EXERCISE PROMPT:
From the data below, return only the lines from the one with "Livestock and Natural Resources (91, 880)" through the one with "Dipartimento di Medicina", exact and inclusive, with pictures left out.
=== INPUT FOR THIS TASK ===
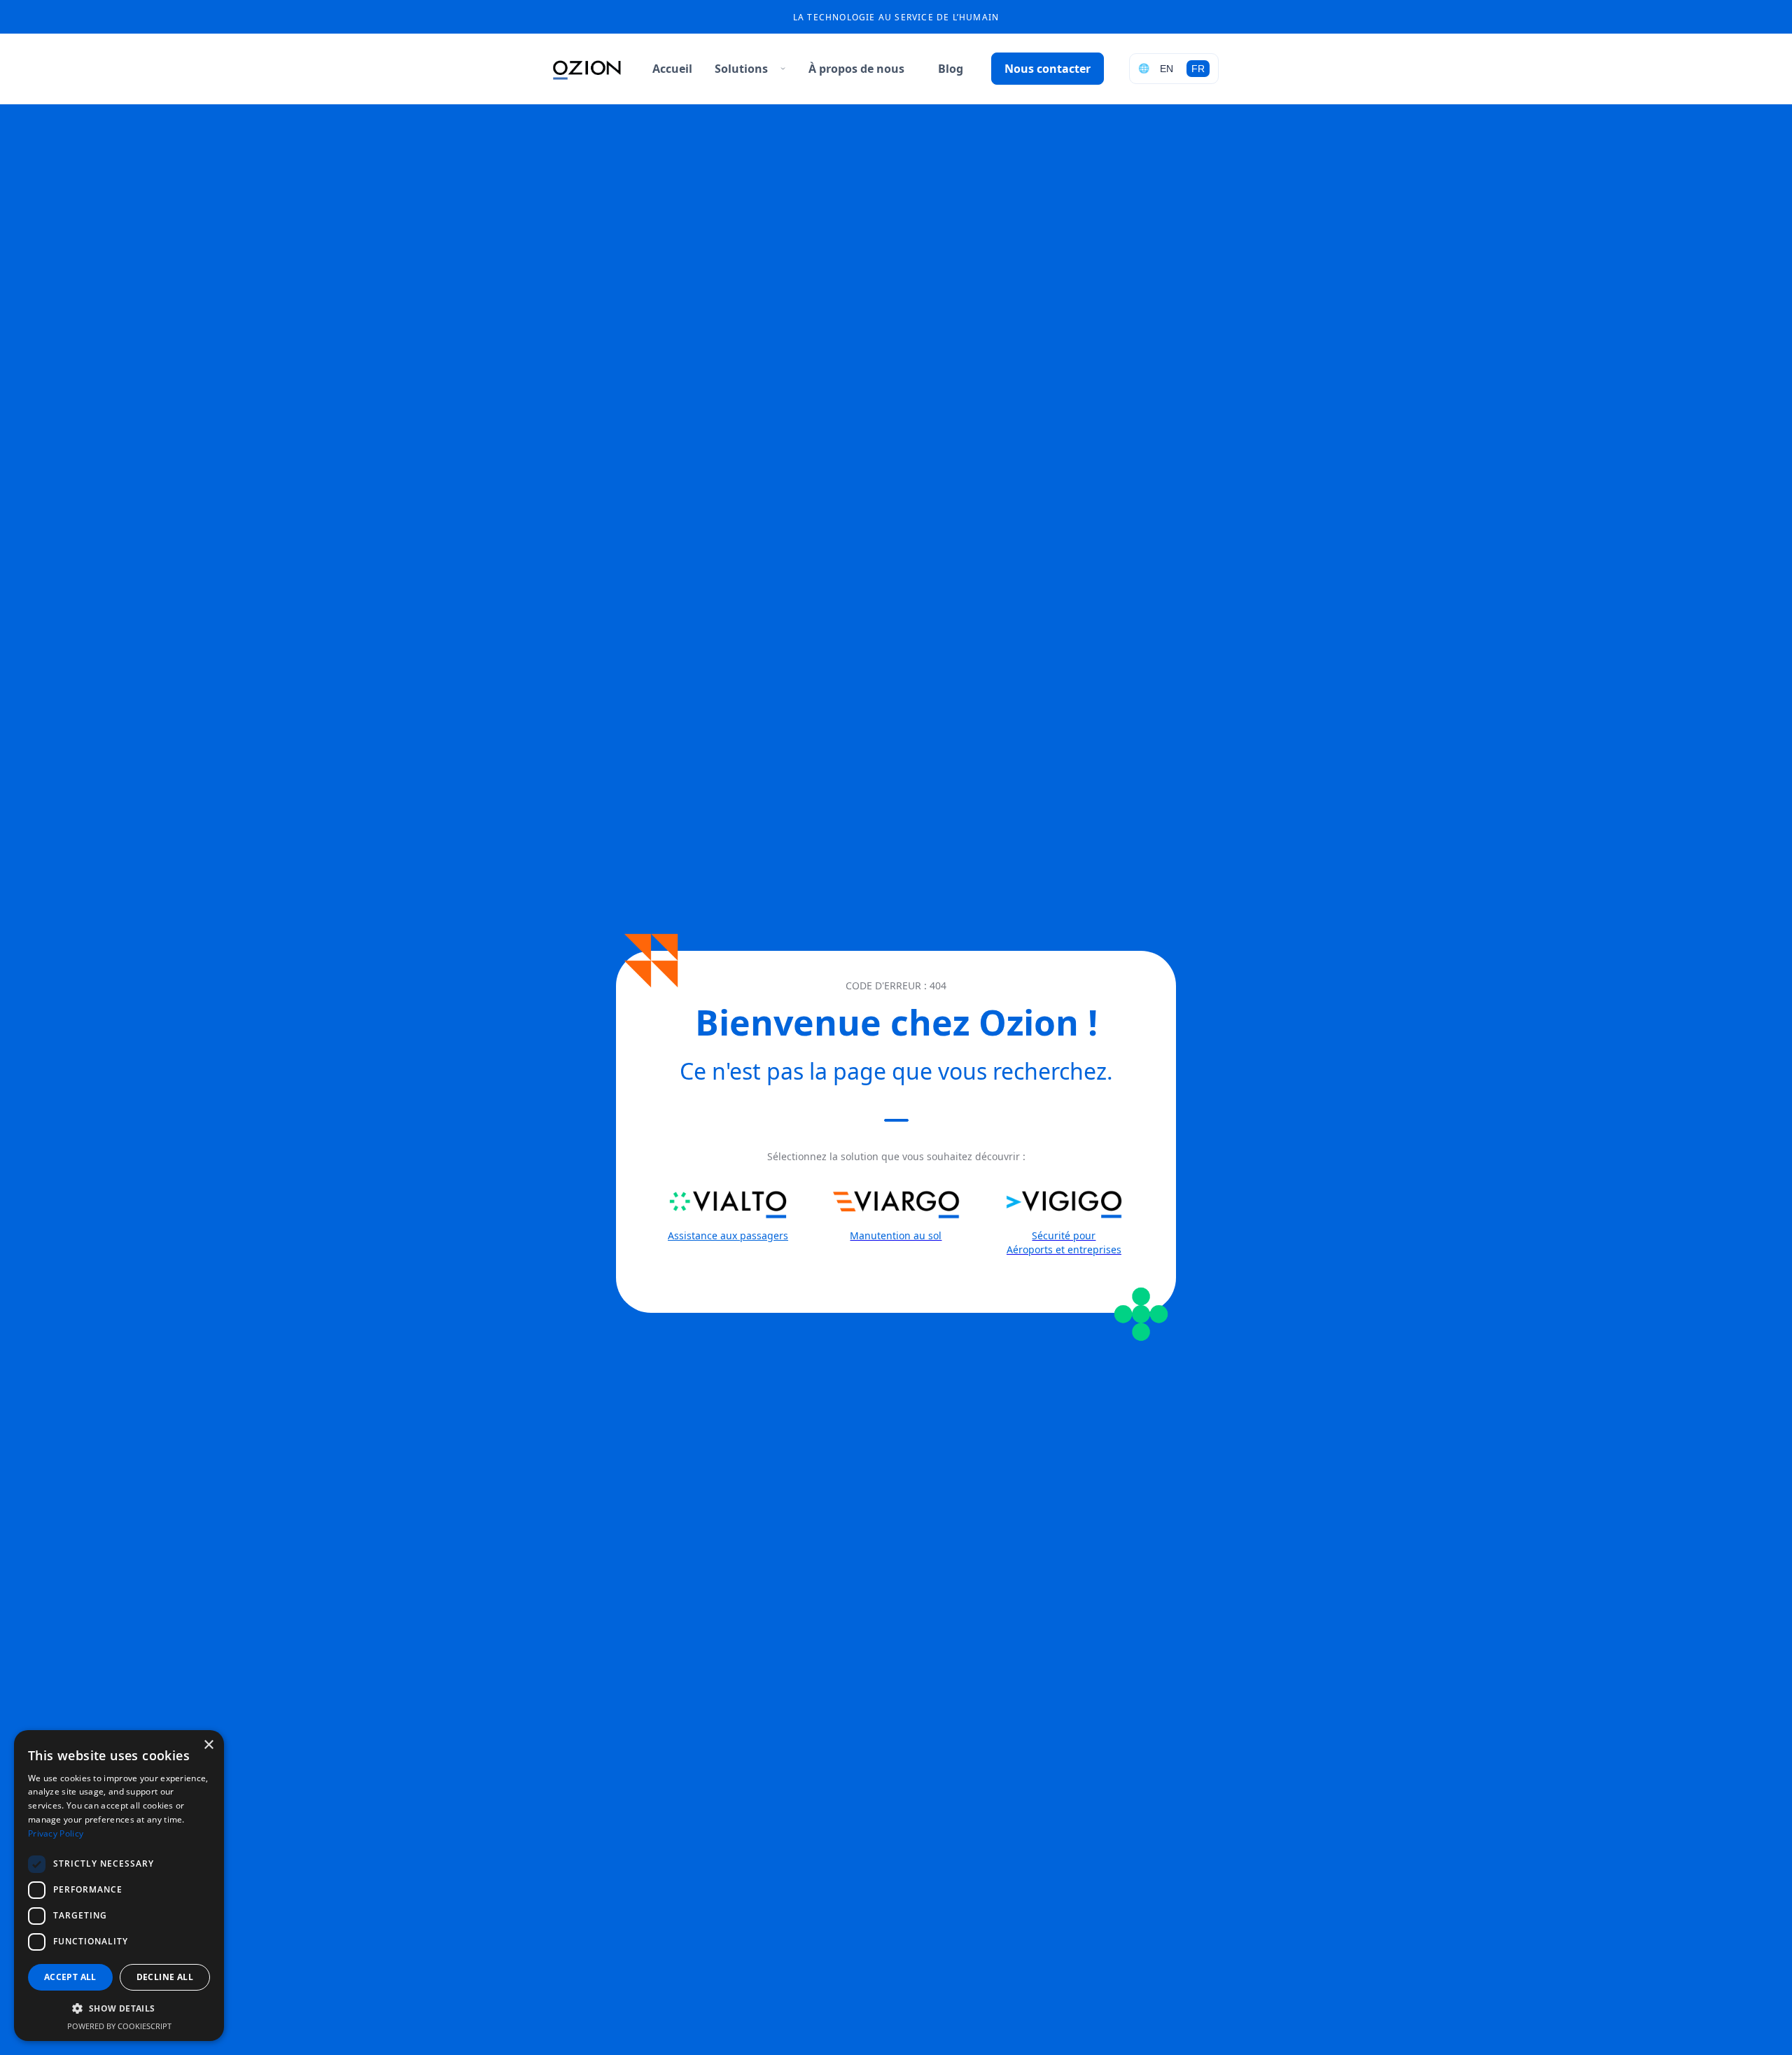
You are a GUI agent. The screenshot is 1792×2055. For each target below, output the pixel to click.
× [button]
===
=== INPUT FOR THIS TASK ===
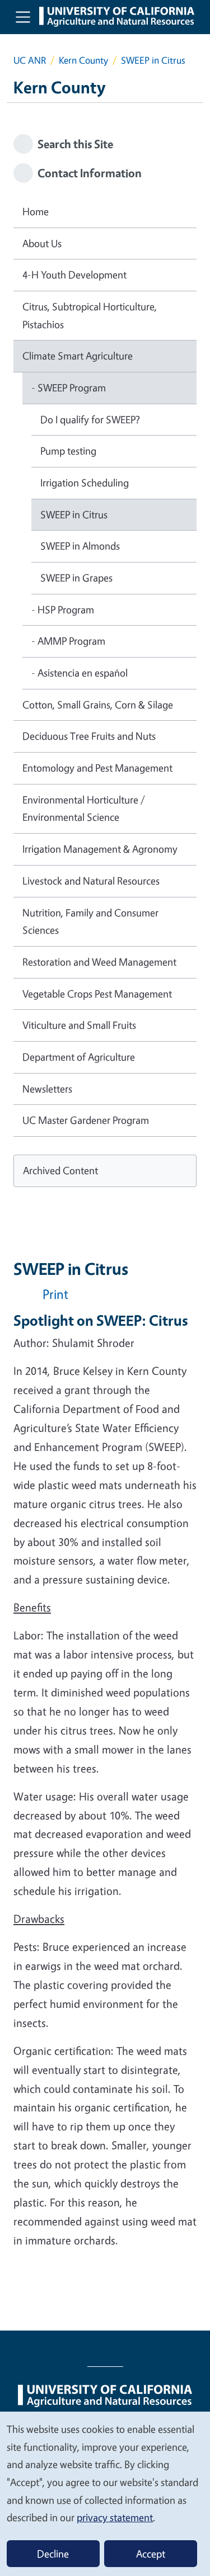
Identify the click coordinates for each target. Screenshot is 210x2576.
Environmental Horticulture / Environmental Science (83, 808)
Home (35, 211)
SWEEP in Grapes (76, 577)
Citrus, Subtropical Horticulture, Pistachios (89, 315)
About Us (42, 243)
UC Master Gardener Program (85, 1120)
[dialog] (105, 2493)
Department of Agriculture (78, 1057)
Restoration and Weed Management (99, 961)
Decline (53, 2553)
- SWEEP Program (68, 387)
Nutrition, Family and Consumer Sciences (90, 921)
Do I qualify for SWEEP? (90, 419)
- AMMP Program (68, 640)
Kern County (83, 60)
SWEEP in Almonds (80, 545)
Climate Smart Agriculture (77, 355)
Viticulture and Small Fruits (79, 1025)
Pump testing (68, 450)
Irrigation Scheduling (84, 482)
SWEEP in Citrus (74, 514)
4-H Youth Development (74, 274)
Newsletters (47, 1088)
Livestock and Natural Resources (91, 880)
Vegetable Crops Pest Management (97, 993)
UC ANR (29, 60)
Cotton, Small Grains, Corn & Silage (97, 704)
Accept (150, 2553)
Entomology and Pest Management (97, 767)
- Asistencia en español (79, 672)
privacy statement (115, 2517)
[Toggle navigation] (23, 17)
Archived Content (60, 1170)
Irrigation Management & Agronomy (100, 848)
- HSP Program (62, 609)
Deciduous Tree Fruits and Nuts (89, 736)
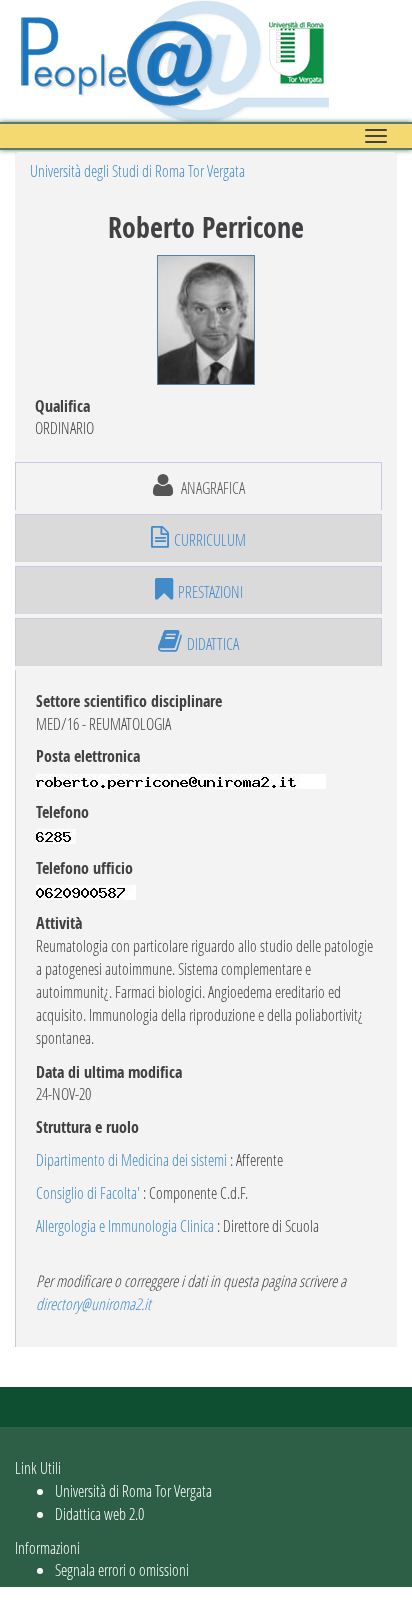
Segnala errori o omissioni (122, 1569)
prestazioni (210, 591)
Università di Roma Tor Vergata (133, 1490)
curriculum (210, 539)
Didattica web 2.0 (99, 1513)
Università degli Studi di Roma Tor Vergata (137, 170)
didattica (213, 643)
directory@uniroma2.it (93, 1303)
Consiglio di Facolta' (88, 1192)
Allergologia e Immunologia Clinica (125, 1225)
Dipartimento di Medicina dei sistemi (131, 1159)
===
OUTPUT FOR THIS EXERCISE:
Livestock and Natural Resources (91, 880)
Vegetable Crops Pest Management (97, 993)
UC ANR (29, 60)
Cotton, Small Grains, Corn & Silage (97, 704)
Accept (150, 2553)
Entomology and Pest Management (97, 767)
- Asistencia en español (79, 672)
privacy statement (115, 2517)
[Toggle navigation] (23, 17)
Archived Content (60, 1170)
Irrigation Management & Agronomy (100, 848)
- HSP Program (62, 609)
Deciduous Tree Fruits and Nuts (89, 736)
Segnala errori o omissioni (122, 1569)
prestazioni (210, 591)
Università di Roma Tor Vergata (133, 1490)
curriculum (210, 539)
Didattica web 2.0 (99, 1513)
Università degli Studi di Roma Tor Vergata (137, 170)
didattica (213, 643)
directory@uniroma2.it (93, 1303)
Consiglio di Facolta' (88, 1192)
Allergologia e Immunologia Clinica (125, 1225)
Dipartimento di Medicina dei sistemi (131, 1159)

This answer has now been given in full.